Pruitt O&W

Tennessee head football coach Jeremy Pruitt communicates with players during the Orange and White Game on April 21. 

On a beautiful sunny Saturday, Tennessee made its triumphant return to Neyland Stadium in front of the fans to participate in the annual Orange and White Spring Game.

The Orange Team dominated the White team, following an offensive tide on the way to a 34-7 win.

In the weeks leading up to the spectacle, head coach Jeremy Pruitt reinforced that he wanted his players to get a real game feel from the scrimmage. He wanted the fans in Neyland to create an electric atmosphere, like the players will experience in the fall, so he could measure how players respond. The fans met their side of the bargain, with an officially announced crowd of 65,098.

Pruitt was less than pleased with his team’s showing.

“The big thing out there today is you see some guys competing hard, they may not be doing things perfect, but they’re headed in the right direction,” Pruitt said. Then I saw a couple of guys out there today that just quit.”

Pruitt has made his name as a defensive coach. He has been the defensive coordinator for college football giants, such as Alabama and Georgia. Given his background, one would expect Tennessee’s defense to show out.

Ironically, Tennessee’s first team offense, under first year offensive coordinator Tyson Helton, had a nearly dominant day.

Sophomore Jarrett Guarantano started at quarterback for the Orange team. He made a day of carving up the White team, throwing for 226 yards and two touchdowns on his way to earning MVP of the Orange and White game.

It took Guarantano a while to heat up.
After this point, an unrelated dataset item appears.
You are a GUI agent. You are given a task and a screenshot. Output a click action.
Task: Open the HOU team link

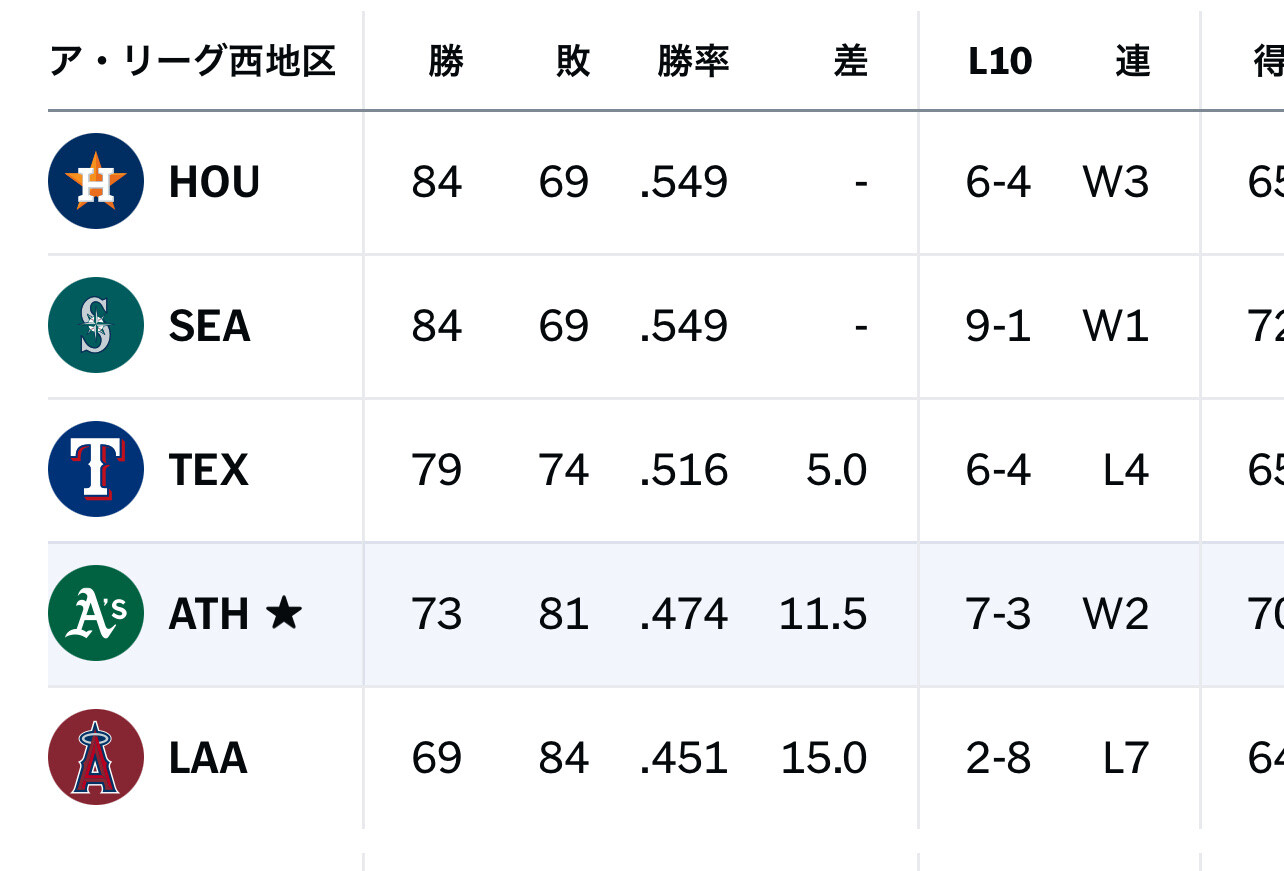click(214, 182)
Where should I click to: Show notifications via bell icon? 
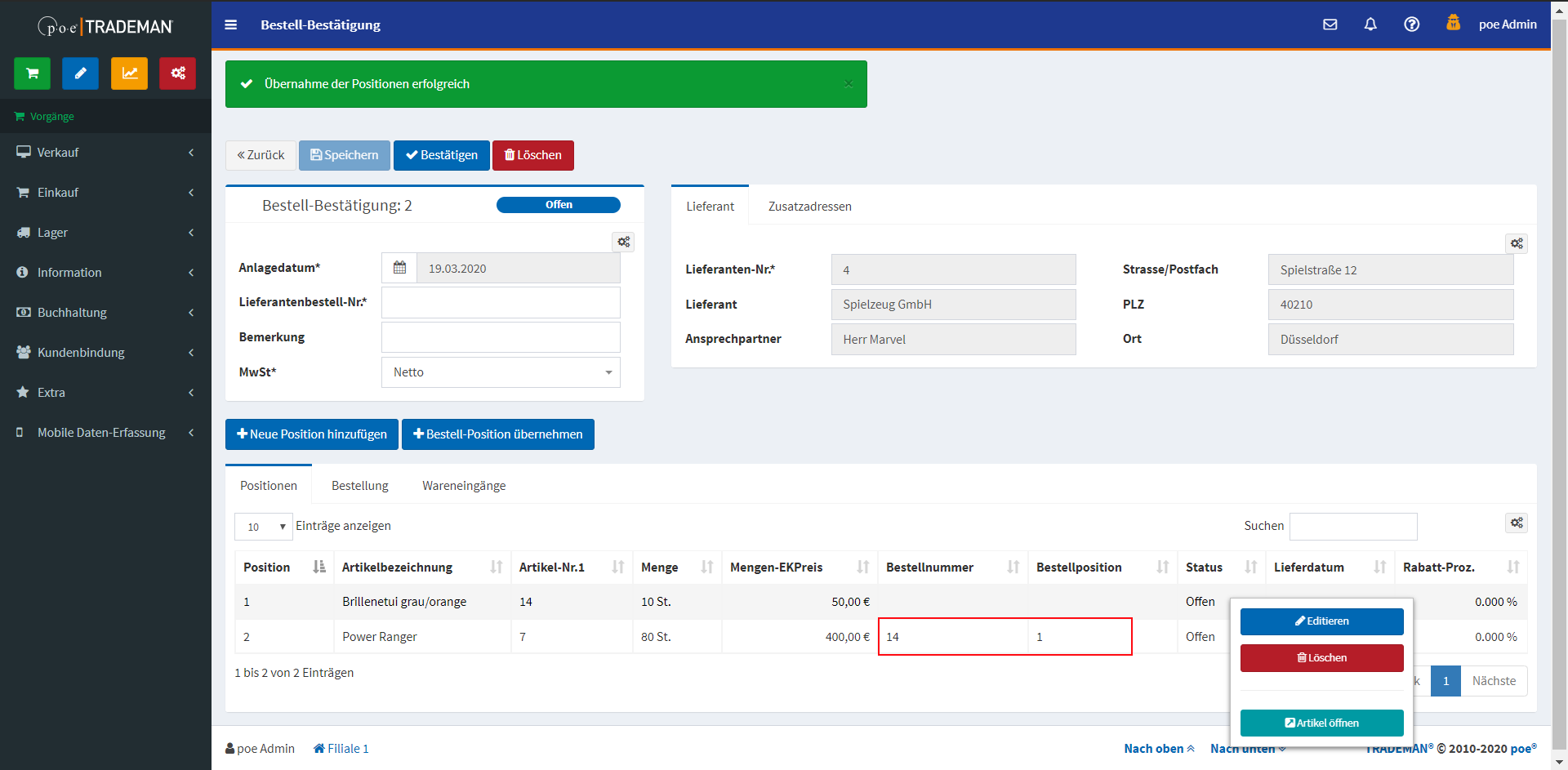pyautogui.click(x=1370, y=24)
After throwing two straight incompletions on the very first drive in the first quarter, he followed it up with a nice jump-ball in the end zone for a two-yard touchdown strike to Marquez Callaway for the first points of the game.

Pruitt was still mum on giving details about the progress of his quarterbacks.

“Well, when you look at one day’s work out there, that’s not really a true indication of how spring went.” Pruitt said.

Scoring would come at a premium for a while, with the only points in over 10 minutes coming off of a Brent Cimaglia field goal to start the second quarter. Tim Jordan would change that.

After busting off a 29-yard run in which he broke a couple of would-be tacklers, Jordan bounced a short five yard run outside to the house, giving the Orange team a 17-0 lead. Jordan had a nice day, rumbling to 57 yards on nine carries.

Ty Chandler further extended the Orange lead in the third quarter, plunging in a one-yard touchdown to make it 27-0.

Luckily for the White team, Latrell Williams was able to take a slant pass from Will McBride 35 yards to the Checkerboards to give the White team its first points in the fourth quarter.

With just over four minutes left and a running clock, one would assume the Orange team would just try to run the clock out and claim victory. This was not the case, as Guarantano capped off a long drive with a 29-yard strike to tight end Eli Wolf for a touchdown.

Despite the poor showing by Tennessee’s first team defense, allowing 360 total yards, the second team defensive players showed out.

Not only did they allow just 85 total yards, including 14 rushing, they were able to intercept McBride on two occasions. The first, a Theo Jackson interception, was off of a deflected pass.

The second came from linebacker Shanon Reid, a young player touted for his athleticism, who sprinted a good portion of the field to snatch a floating pass from a receiver’s hands. Orange’s secondary, a position that has been in question for the Vols, held McBride to just 6-of-18 passing for 71 yards.

Even with some solid individual performances in Saturday’s contest, Pruitt believes Tennessee still has a very long road to travel before they reach a solid point.

“I think if you looked at it after 15 days, I’d say we’d probably get about a ‘D’, if you looked at it from a grade,” Pruitt said. “It would be about a ‘D’.”